With the property cards that are given to an inmate once he purchases a cell —which can be mortgaged when an inmate falls upon hard times— this game of Monopoly is little different from the board game, or the game of life that we are all playing where money is power. The phrase ‘money is everything’ keeps emerging from everyone’s lips, from the Italian anthropologist Francesca Cerbini, who authored a study of San Pedro prison called La Casa de Jabón, to the prison psychologist, Magali Quispe Yujia, and even the delegate of the Pinos section, Jorge.

Money is needed for everything: to advance your trial, to buy equipment to further your profession, as well as to pay for your living expenses, from accommodation to food. To me, the prison seems like a collection of small societies. Jorge’s explanation of the internal rules, maintenance and management appears to be a working example of anarchism. The prison does not need a centralised control system because the prisoners fulfil that role themselves.

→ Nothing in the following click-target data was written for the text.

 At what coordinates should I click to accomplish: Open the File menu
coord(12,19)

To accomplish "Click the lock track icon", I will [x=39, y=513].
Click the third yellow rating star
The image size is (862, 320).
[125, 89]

As we leave, we hug Luis and Jorge, promising to visit them soon and to hopefully watch a football match in action. On the way out, Amaru comments on Luis’s Club Bolívar T-shirt. Luis shrugs and admits that he’s actually a fan of The Strongest, La Paz’s other big league team. ‘I’m only wearing it because someone gave it to me’, he explains. We pass a child dressed in school uniform on the stairs and another toddler playing around on a toy bike as we return to the entrance hall. All my initial fear has vanished. In fact, I’ve felt more endangered in some nightclubs in London. The unease and fear comes from us, the people from the outside. The vast majority of the prisoners in San Pedro are simply trying to play at living, just like the rest of us.